On finalisation of the Composite Scheme of Arrangement, to implement the above proposals, the Company will file the Scheme with the Stock Exchanges and seek their in principle approval, as required by the Listing Agreement before filing the same with the Hon'ble high Court of Madras.
With reference to the earlier announcement regarding notifying the approval of the Composite scheme of arrangement and amalgamation among Sundaram - Clayton Limited (SCL) (and its wholly owned subsidiaries, namely Sundaram Investment Limited (SIL), TVS Investments Limited (TVSI) and Anusha Investments Limited (AIL) and their respective shareholders, by the Board of Directors at its meeting held on August 13, 2010, Sundaram Clayton Ltd has informed BSE that in the meeting of the Committee of Directors held on November 14, 2010, the draft Composite Scheme of Arrangement and Amalgamation among Sundaram-Clayton Limited,
Sundaram Investment Limited, TVS Investments Limited and Anusha Investments Limited and their respective shareholders was approved.

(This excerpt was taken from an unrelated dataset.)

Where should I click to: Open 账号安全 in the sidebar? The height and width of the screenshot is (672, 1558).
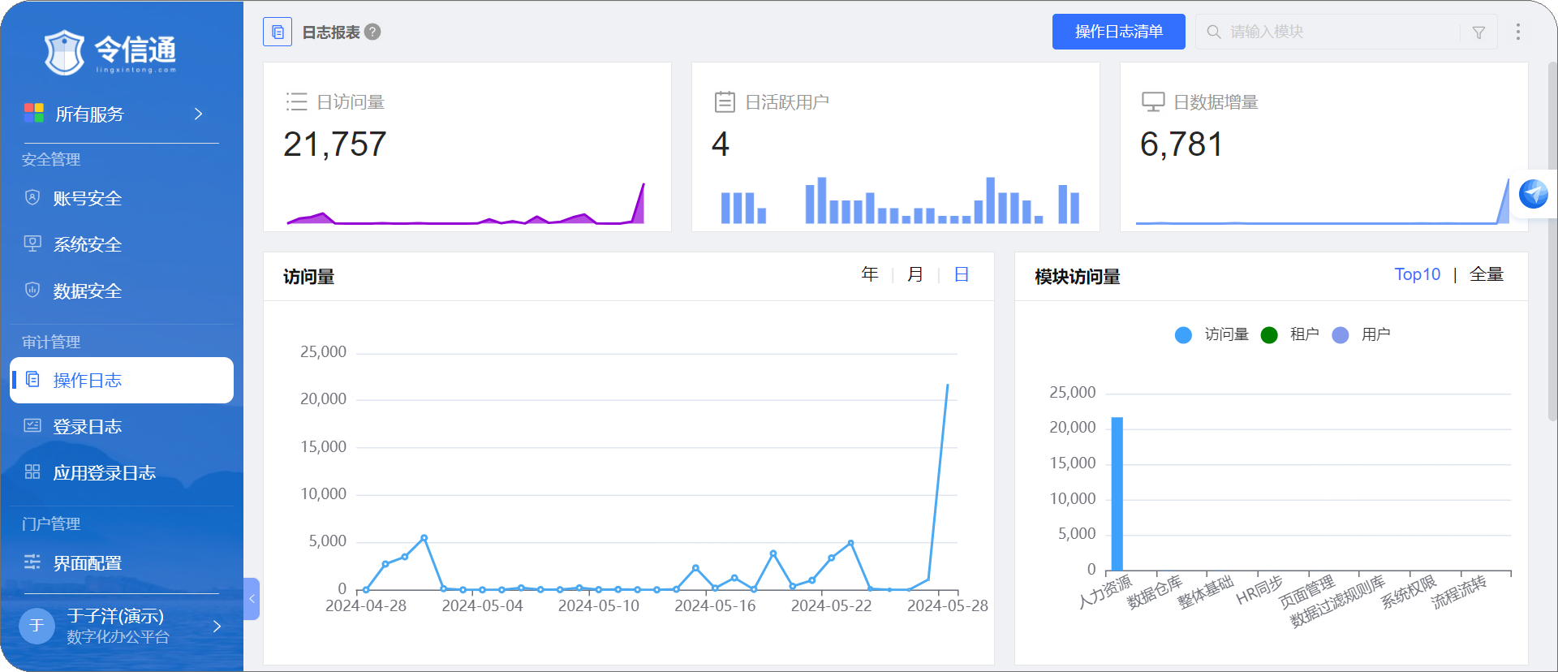coord(88,198)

The Company has submitted to BSE the salient features of the said Scheme. The said Scheme was approved by the Committee of directors at its meeting held on November 14, 2010, subject to (a) approval of the stock exchanges, (b) approval of the shareholders of the Company at Court convened separate meetings, and (c) sanction of the High Court of Madras under and in accordance with Sections 391-394 of the Companies Act, 1956.
(As Per BSE Announcement Website dated on 15.11.2010)
With reference to the earlier announcements regarding the proposed Scheme of Arrangement including Amalgamation and Demerger among Sundaram-Clayton Limited (SCL), and its wholly owned subsidiaries, namely, Anusha Investments Limited (AIL) and Sundaram Investment Limited (SIL), and their respective shareholders ('the Scheme'), subject to all requisite or necessary approvals/sanctions including under and in accordance with Sections 391-394 of the Companies Act, 1956 Sundaram Clayton Ltd has now informed BSE that
subsequently, the board of directors and the Committee of directors have considered and made certain changes / modifications to the earlier Scheme and approved the same subject to (a) approval of the stock exchanges, (b) approval of the shareholders of the respective Companies at Court convened separate meetings, and (c) sanction of the Hon'ble High Court of Madras under and in accordance with Sections 391-394 of the Companies Act, 1956.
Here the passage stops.